Records contained in a dataset:
━━━━━━━━━━━━━━━━━━━━

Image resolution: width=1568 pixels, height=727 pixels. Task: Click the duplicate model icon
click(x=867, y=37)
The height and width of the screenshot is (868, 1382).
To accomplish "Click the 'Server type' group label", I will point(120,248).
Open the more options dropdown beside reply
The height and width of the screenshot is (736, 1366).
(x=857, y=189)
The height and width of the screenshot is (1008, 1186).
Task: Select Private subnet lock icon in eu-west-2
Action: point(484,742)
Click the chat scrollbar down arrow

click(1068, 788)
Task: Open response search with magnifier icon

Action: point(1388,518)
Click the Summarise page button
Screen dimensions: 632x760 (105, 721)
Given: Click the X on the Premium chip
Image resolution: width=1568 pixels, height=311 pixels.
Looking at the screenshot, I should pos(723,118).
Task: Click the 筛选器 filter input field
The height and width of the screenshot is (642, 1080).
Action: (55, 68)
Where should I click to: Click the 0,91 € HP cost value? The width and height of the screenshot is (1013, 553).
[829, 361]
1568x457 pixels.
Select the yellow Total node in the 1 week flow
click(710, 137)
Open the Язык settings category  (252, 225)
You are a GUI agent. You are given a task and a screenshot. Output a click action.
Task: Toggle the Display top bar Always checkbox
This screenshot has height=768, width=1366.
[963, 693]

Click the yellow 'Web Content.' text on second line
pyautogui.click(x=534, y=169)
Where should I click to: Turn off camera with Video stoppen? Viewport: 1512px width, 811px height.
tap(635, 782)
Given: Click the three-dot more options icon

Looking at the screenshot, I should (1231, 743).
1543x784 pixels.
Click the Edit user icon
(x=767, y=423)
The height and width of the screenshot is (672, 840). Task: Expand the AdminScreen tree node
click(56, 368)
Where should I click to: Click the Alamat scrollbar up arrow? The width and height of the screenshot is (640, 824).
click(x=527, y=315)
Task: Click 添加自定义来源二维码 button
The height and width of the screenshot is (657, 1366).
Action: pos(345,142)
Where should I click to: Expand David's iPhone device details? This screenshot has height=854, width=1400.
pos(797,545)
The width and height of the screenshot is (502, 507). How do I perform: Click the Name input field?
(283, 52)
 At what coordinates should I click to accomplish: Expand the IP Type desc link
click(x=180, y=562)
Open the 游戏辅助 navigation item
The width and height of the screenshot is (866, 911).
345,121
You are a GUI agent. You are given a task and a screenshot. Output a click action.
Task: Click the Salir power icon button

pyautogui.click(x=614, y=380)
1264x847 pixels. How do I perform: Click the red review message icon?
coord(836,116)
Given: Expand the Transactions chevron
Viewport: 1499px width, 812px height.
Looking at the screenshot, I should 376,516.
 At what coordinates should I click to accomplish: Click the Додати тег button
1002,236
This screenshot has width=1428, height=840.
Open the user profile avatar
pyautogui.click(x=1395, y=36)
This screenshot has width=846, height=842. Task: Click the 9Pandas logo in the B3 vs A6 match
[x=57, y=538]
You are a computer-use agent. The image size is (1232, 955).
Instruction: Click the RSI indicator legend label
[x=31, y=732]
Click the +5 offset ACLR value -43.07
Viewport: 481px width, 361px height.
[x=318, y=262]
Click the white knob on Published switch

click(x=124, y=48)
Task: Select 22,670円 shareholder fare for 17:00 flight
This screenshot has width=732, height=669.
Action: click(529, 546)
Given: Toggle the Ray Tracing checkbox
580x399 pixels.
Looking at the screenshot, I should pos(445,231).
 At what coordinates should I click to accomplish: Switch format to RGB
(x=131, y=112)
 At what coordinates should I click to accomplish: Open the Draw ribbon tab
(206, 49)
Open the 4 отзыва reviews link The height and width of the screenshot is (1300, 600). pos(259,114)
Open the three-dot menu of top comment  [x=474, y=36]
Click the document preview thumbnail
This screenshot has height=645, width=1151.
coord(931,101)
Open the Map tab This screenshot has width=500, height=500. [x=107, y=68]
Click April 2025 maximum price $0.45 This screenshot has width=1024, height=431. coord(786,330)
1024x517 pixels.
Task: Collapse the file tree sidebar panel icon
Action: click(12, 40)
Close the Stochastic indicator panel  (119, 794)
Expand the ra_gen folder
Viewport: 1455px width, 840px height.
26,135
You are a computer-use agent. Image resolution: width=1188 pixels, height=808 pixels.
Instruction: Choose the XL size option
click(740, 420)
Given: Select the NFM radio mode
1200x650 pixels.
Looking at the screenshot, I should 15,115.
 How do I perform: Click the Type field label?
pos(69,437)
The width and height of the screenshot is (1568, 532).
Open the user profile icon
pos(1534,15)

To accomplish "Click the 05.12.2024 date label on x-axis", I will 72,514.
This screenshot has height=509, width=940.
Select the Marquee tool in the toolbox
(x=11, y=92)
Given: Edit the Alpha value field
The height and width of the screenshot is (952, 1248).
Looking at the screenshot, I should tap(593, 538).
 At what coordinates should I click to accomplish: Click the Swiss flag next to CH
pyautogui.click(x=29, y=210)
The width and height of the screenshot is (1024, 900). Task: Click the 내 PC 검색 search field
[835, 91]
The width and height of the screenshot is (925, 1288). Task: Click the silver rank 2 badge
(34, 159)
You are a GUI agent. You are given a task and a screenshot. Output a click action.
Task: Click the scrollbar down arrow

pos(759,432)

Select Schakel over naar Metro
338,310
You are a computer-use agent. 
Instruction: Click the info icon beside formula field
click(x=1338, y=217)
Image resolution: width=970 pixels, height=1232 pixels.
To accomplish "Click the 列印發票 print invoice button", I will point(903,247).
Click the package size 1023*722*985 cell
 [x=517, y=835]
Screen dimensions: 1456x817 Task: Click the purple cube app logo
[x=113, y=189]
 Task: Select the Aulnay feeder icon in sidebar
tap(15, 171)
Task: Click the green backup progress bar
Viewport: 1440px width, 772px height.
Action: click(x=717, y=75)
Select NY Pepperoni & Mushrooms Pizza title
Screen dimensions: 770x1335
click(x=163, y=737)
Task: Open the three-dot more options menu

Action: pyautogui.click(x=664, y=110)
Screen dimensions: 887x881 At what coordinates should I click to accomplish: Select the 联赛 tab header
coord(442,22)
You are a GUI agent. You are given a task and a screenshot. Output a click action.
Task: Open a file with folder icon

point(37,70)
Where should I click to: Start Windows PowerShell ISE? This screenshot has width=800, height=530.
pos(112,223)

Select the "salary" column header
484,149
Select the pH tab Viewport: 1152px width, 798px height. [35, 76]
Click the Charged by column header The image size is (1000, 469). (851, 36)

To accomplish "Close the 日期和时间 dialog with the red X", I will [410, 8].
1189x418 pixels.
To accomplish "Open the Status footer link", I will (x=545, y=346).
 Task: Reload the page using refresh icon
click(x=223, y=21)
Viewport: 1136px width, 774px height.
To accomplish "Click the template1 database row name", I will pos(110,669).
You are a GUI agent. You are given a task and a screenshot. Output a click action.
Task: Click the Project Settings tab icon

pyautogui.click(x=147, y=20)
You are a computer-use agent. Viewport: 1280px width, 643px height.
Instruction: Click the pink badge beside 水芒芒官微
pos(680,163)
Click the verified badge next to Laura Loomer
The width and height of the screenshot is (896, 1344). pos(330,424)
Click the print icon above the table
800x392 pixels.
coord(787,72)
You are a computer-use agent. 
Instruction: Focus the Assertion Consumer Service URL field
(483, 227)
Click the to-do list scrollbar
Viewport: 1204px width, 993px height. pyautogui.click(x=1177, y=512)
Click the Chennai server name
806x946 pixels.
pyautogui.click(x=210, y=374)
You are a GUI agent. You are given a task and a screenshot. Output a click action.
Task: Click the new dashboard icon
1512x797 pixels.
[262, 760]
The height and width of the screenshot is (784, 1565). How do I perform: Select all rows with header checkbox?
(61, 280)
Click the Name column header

━━━━━━━━━━━━━━━━━━━━

▶ **Work request**
Filter the lines above, keeping each one that contains the string "computer".

▶ **Expected answer**
You are a computer-use agent. The image size is (1232, 955).
You are a computer-use agent. Image resolution: width=1188 pixels, height=808 pixels.
You are a computer-use agent. 
You are a computer-use agent. Viewport: 1280px width, 643px height.
You are a computer-use agent. 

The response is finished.